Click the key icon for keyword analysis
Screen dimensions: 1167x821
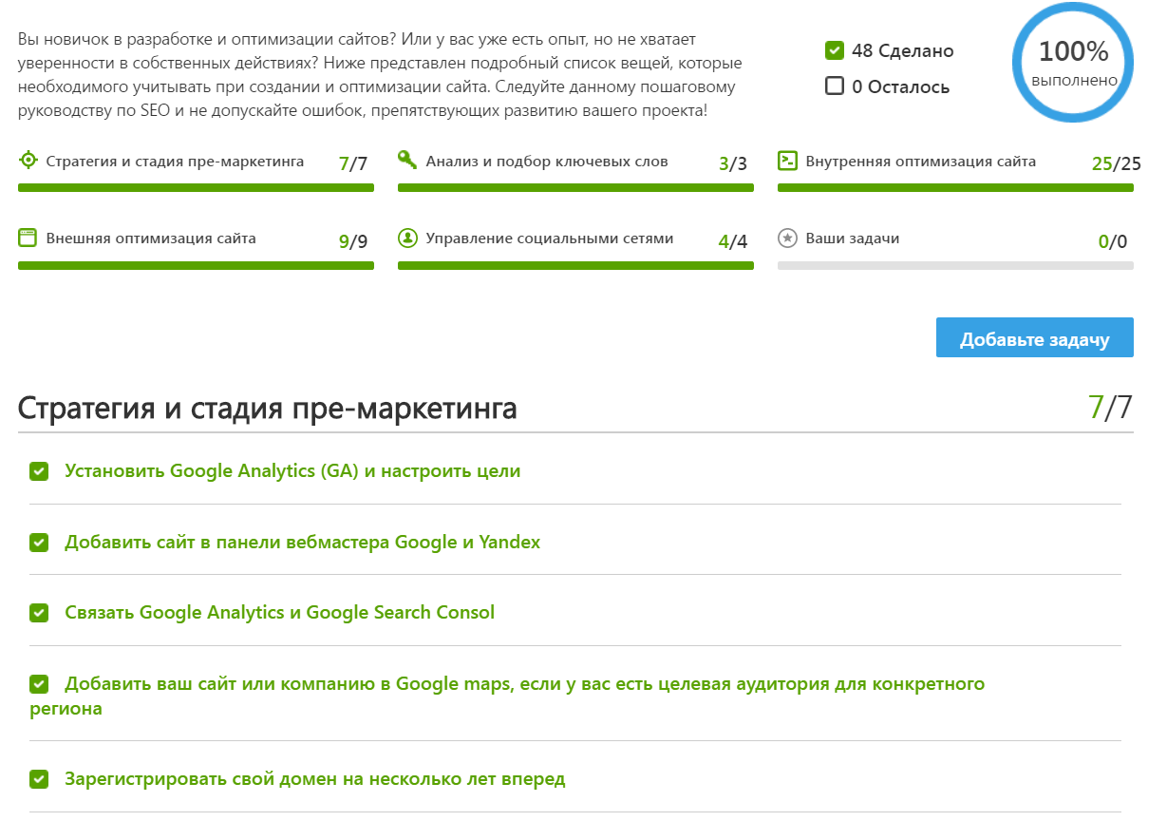(407, 161)
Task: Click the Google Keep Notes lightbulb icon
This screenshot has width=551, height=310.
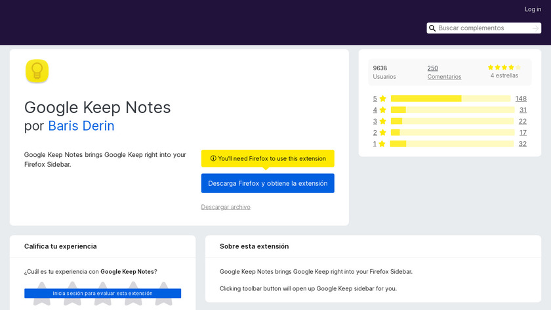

= What you should do =
Rewrite every line of the records above as a numbered list, skipping blank lines and leaving the pictures out.

= Task output =
1. Click the key icon for keyword analysis
2. Screen dimensions: 1167x821
3. (407, 161)
4. Task: Click the Google Keep Notes lightbulb icon
5. This screenshot has width=551, height=310.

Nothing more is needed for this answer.